▸ **Exercise details**: Please transcribe all of the records precisely.

▸ **Collected data**:
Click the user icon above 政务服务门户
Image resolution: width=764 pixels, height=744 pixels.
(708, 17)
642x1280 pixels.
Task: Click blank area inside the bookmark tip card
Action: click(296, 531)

▸ **Solved exercise**:
Click the user icon above 政务服务门户
Image resolution: width=764 pixels, height=744 pixels.
(708, 17)
642x1280 pixels.
Task: Click blank area inside the bookmark tip card
Action: click(296, 531)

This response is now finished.